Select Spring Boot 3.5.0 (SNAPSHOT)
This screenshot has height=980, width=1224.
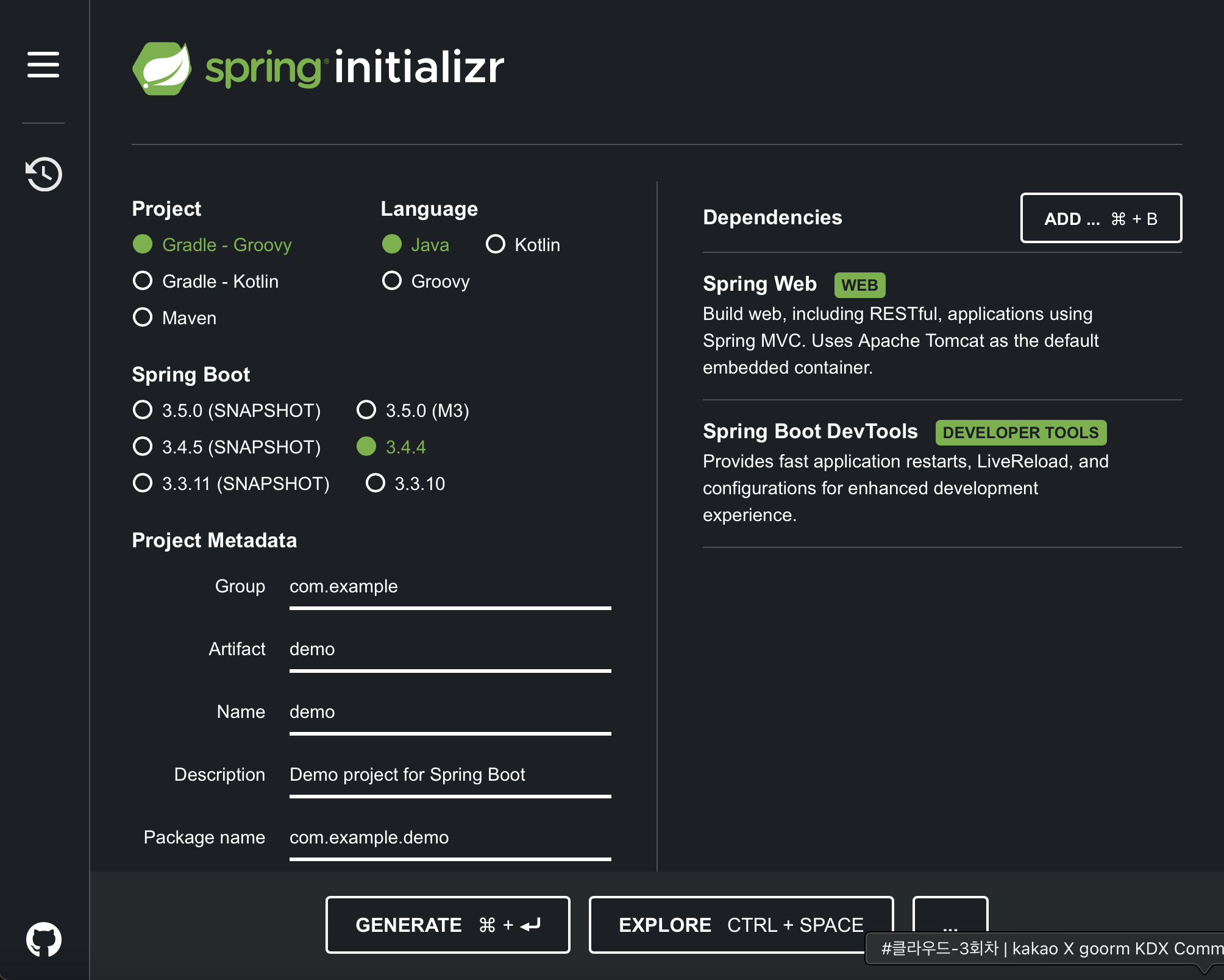[x=227, y=410]
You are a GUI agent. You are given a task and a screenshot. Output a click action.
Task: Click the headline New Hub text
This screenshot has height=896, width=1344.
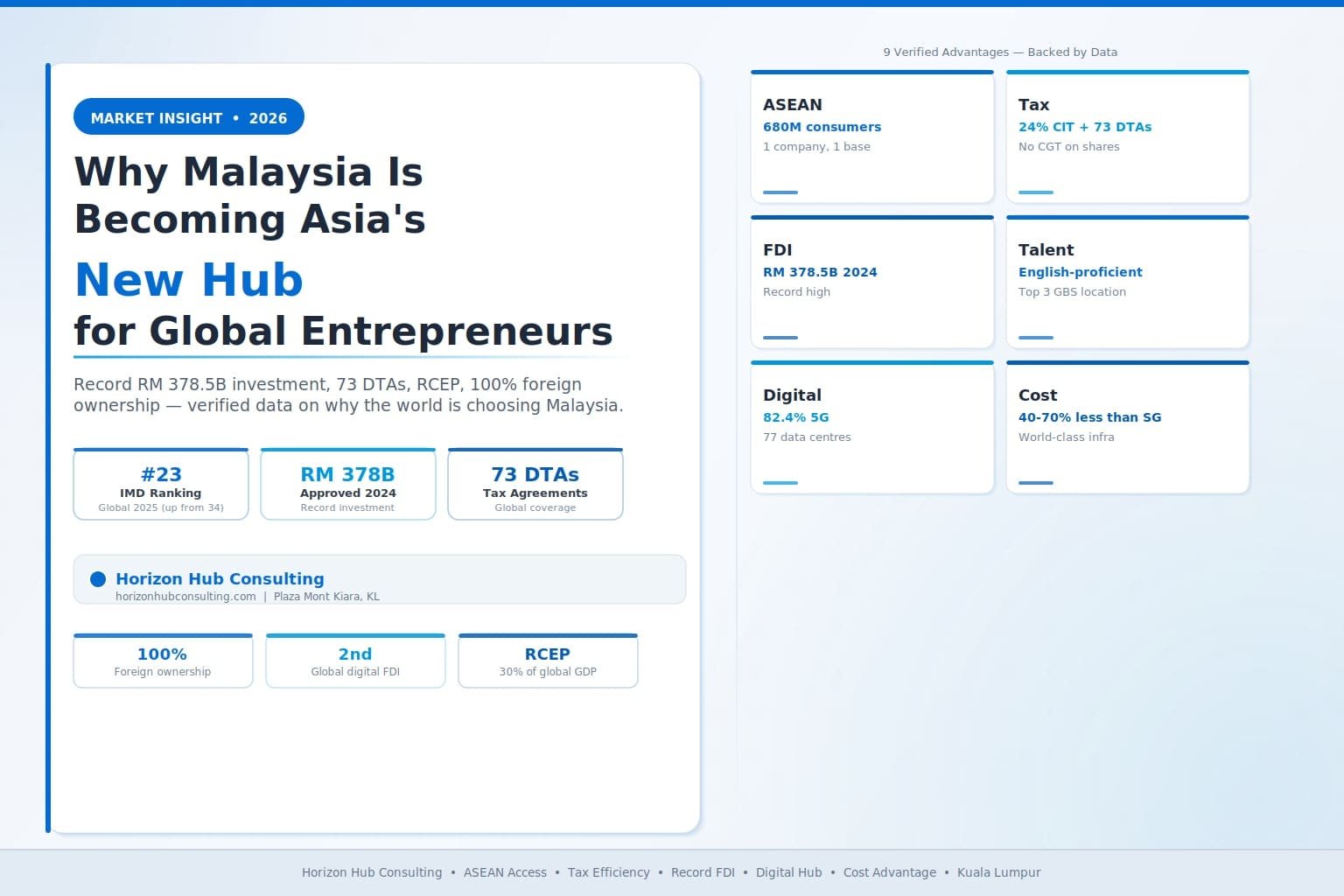tap(189, 279)
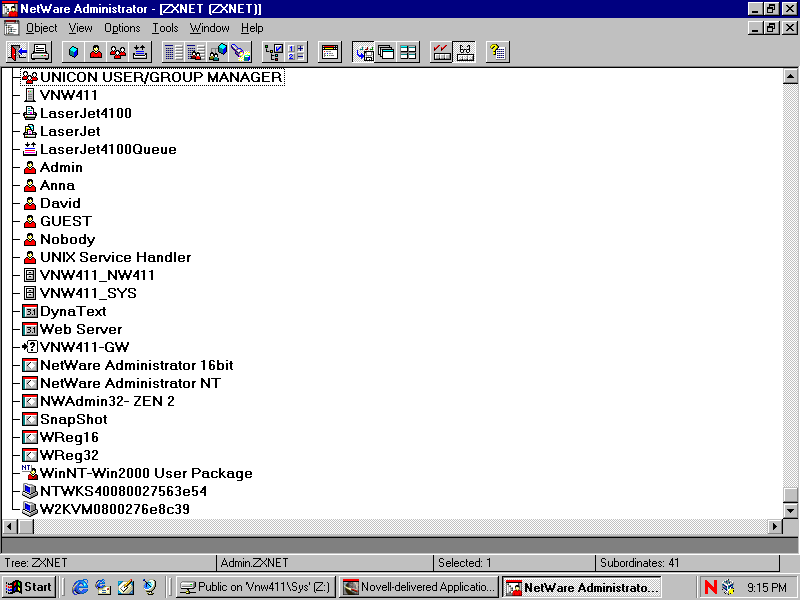Launch Internet Explorer from Quick Launch
The image size is (800, 600).
pos(80,587)
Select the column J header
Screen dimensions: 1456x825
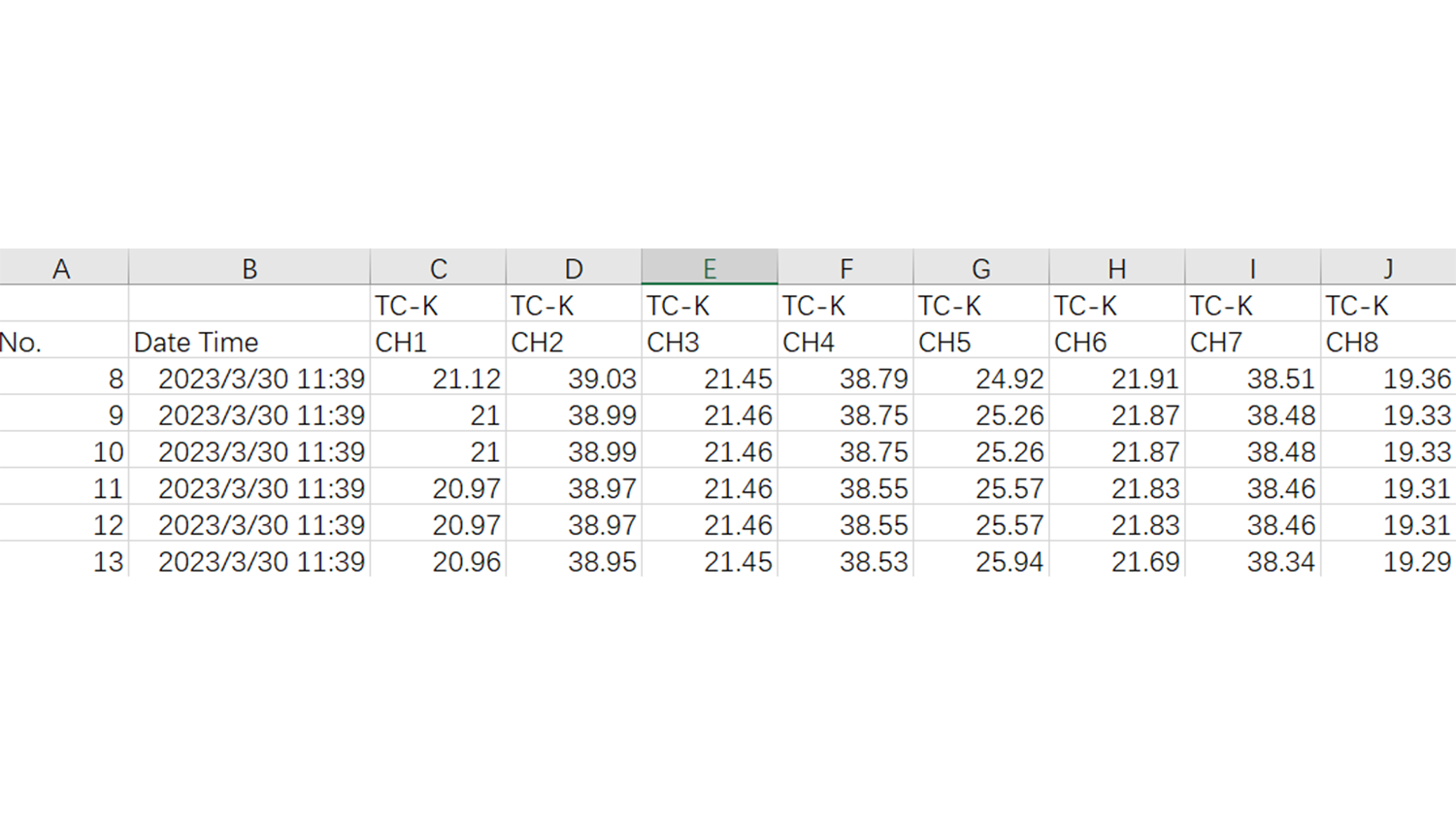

TASK REQUIREMENTS
What is needed is every entry written out word for word, with no pictures.

ANSWER BOX
Select Spring Boot 3.5.0 (SNAPSHOT)
This screenshot has height=980, width=1224.
[x=227, y=410]
You are a GUI agent. You are given a task and a screenshot. Output a click action.
Task: Click the headline New Hub text
This screenshot has height=896, width=1344.
tap(189, 279)
Launch Internet Explorer from Quick Launch
The image size is (800, 600).
pos(80,587)
Select the column J header
Screen dimensions: 1456x825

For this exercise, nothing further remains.